One of the things I've taken up since my wife Glenda passed away is walking. Well, not that I've floated around without walking for seventy years, but walking for exercise. Being only five feet tall, walking for exercise isn't something I thought I'd be doing at this stage of my life. I used to joke that for every step a normal sized person takes, I had to take two, but that isn't true. I've since learned that my stride is about a fourth shorter than men of normal height. In other words, a person of average height will take about 2,000 steps to walk a mile. I deliberately walked a mile today and it took me 2,443 steps. Over the course (pun intended) of a lifetime, a man of average height will have taken approximately 70 million steps. A person with a moderate level of activity will take about 7,500 steps a day. Ten thousand steps equates to about five miles a day. When I log in 7,500 steps I do good to clock about 3.5 miles. I hurt just thinking about it.
As I've said before in many of my past blogs, I grew up in El Paso, Texas. My Dad was transferred there in 1960 when I was five, and we lived about a mile from what would become my elementary school. I didn't start school until I was seven years old, and many of my neighborhood friends had already been in school for a year before I was. My first day of school, my Mom walked with me to the school (they didn't have busing back then.) I didn't know what a mile was back then, but I could tell you that it took me about thirty minutes to walk to the school and about twenty five minutes to get home so I could get there in time to watch Superman on TV. Because most of my buddies were already a grade ahead of me, and taller than me, I had to walk at a brisker pace. Before I knew it I could walk home in less than 20 minutes. As boys will often do, I would walk backwards so that I could talk to them, and found out that I could walk just as fast backwards as they could walk forward.
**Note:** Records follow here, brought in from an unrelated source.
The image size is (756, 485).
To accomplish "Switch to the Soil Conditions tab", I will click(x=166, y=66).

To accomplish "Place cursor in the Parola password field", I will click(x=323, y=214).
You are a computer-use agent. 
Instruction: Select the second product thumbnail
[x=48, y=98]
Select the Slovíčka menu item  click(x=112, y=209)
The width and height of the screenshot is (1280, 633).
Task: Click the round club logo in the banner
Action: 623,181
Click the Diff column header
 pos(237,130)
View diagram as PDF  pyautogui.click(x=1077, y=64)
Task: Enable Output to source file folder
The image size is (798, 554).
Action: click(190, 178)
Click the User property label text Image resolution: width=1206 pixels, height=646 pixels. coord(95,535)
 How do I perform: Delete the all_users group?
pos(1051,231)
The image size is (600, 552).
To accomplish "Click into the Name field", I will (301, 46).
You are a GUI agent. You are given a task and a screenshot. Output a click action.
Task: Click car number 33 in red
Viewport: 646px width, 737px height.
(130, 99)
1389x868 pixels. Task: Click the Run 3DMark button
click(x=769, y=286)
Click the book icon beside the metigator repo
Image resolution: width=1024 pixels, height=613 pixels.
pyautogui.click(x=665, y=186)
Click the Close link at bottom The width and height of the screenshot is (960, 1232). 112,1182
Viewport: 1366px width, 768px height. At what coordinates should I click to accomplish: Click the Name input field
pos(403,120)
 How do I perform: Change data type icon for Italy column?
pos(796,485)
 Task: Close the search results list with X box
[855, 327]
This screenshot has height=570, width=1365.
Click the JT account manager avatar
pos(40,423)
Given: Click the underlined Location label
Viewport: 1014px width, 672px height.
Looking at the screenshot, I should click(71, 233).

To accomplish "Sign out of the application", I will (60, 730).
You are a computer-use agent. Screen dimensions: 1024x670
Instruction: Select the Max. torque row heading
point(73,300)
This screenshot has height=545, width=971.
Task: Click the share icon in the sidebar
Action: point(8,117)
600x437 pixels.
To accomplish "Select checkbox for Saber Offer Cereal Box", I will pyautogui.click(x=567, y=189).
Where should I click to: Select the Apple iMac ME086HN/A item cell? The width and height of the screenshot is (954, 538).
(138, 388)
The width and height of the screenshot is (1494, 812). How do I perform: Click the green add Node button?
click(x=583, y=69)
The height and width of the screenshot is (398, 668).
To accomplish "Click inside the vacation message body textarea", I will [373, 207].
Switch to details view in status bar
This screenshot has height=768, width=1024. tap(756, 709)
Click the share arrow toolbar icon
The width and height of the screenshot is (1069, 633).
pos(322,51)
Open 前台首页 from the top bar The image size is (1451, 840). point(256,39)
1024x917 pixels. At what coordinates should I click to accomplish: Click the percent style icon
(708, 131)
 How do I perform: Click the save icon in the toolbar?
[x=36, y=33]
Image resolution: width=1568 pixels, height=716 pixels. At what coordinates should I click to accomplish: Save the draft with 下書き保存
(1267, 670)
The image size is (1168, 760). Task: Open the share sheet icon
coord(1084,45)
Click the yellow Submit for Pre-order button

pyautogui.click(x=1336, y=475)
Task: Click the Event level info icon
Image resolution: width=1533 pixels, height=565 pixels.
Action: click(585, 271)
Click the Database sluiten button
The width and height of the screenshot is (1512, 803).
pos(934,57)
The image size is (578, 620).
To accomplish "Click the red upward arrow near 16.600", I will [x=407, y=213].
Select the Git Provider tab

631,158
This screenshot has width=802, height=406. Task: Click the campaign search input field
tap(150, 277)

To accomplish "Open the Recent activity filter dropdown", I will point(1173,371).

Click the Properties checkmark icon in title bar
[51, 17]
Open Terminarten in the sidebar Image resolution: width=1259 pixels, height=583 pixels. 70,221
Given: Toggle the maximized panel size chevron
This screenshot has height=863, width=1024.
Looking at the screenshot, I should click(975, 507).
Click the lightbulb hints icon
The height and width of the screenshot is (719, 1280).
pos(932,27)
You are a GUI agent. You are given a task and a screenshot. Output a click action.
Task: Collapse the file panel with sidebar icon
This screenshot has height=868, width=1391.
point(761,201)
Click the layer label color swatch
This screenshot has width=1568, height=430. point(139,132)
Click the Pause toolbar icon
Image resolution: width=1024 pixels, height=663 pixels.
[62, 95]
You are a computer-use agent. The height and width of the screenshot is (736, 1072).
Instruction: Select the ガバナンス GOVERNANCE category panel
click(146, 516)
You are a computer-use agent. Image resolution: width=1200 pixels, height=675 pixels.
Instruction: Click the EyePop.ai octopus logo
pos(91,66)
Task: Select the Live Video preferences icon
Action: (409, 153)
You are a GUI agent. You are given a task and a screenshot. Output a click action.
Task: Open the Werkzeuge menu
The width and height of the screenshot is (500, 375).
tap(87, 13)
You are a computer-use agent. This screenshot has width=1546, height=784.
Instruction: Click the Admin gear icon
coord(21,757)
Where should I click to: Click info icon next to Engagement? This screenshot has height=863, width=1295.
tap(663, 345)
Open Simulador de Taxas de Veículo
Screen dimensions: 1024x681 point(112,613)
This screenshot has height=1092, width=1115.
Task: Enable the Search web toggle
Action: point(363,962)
Running? NO WAY!
All my life from the time I was seven, I've walked a much quicker pace than people who are eight to ten inches taller than me. I also soon discovered that people who were taller than average deliberately slowed their pace down in order to allow for people like me. They soon discovered that they didn't need to slow down for me because I could outpace them. When I was in the third grade a stranger tried to abduct me on my way home from school and within a week my Dad had bought me a brand new bicycle. It was entirely too tall for me, and I had to put wood blocks on the pedals just to ride it. Now that I had a bicycle, I could be home in time to see the afternoon cartoon shows before Superman came on. From that point on, two wheels was my favorite means of getting anywhere. I eventually went from a bicycle to a motorcycle. Walking??? Forget that.
Why am I going on and on about walking? Because now that I'm 70 years old, I find myself wearing a fitness watch that keeps track of my steps, my sleep, my heartrate, and things like my cardio load, and even my pace. I wish it would give me my oxygen level, but I didn't buy an expensive watch. Now that I'm retired and a widower, I find it reassuring that I can even walk at all, let alone put in over three miles a day. Walking actually gives me satisfaction, which I thought I would never say. I haven't rode a motorcycle in over ten years, and probably never will again. Walking is fine with me now.
Today, I was walking along Crooked Creek here in Harrison, and was thrilled to see sparrows once more bouncing along the walkway. I suddenly started laughing at how funny they looked as they hopped along in the grass. If something spooked them, they would take to the sky in a flutter of wings and disappear into the trees lining the creek. I wondered how many wing flaps they took to fly a mile? I also wondered how many times they flap their wings in a day? What made me laugh was the thought of a bird wearing a fitness watch. I could see them sitting on a telephone wire talking with one another about how many wing flaps they accomplished that day. It is the mundane things we do as human beings that we take for granted, yet are often times wondrous beyond description. I wear a device on my wrist that monitors my body, sends that information without wires to another device in my pocket, and that device then sends that information to a company that wants to sell me walking shoes, and active wear. I don't doubt for a minute that somewhere there is a government listening post that collects my data, and determines that I am a seventy year old man who can't even walk a mile in under 19 minutes. Which brings me back to when I was seven years old and could barely walk a mile in under 20 minutes. What is even more amazing to me, is that of all God's creatures, we are the only species who've figured this out, and even care.
Scientists put tags on all kinds of animals, birds, and fishes to learn more about them. Those same animals don't care one bit about why, and how we do what we do. When my wife was still alive, we would take her dogs for a walk and never once did they turn around and ask me how many steps did I take that day. On the other hand, my wife would ask me with a smug smile, and then be proud that she'd walked a good thousand more steps than I had. No other creature thinks about these things, and these are the things that let me know there is a God. As the Bible says, we are wondrously made.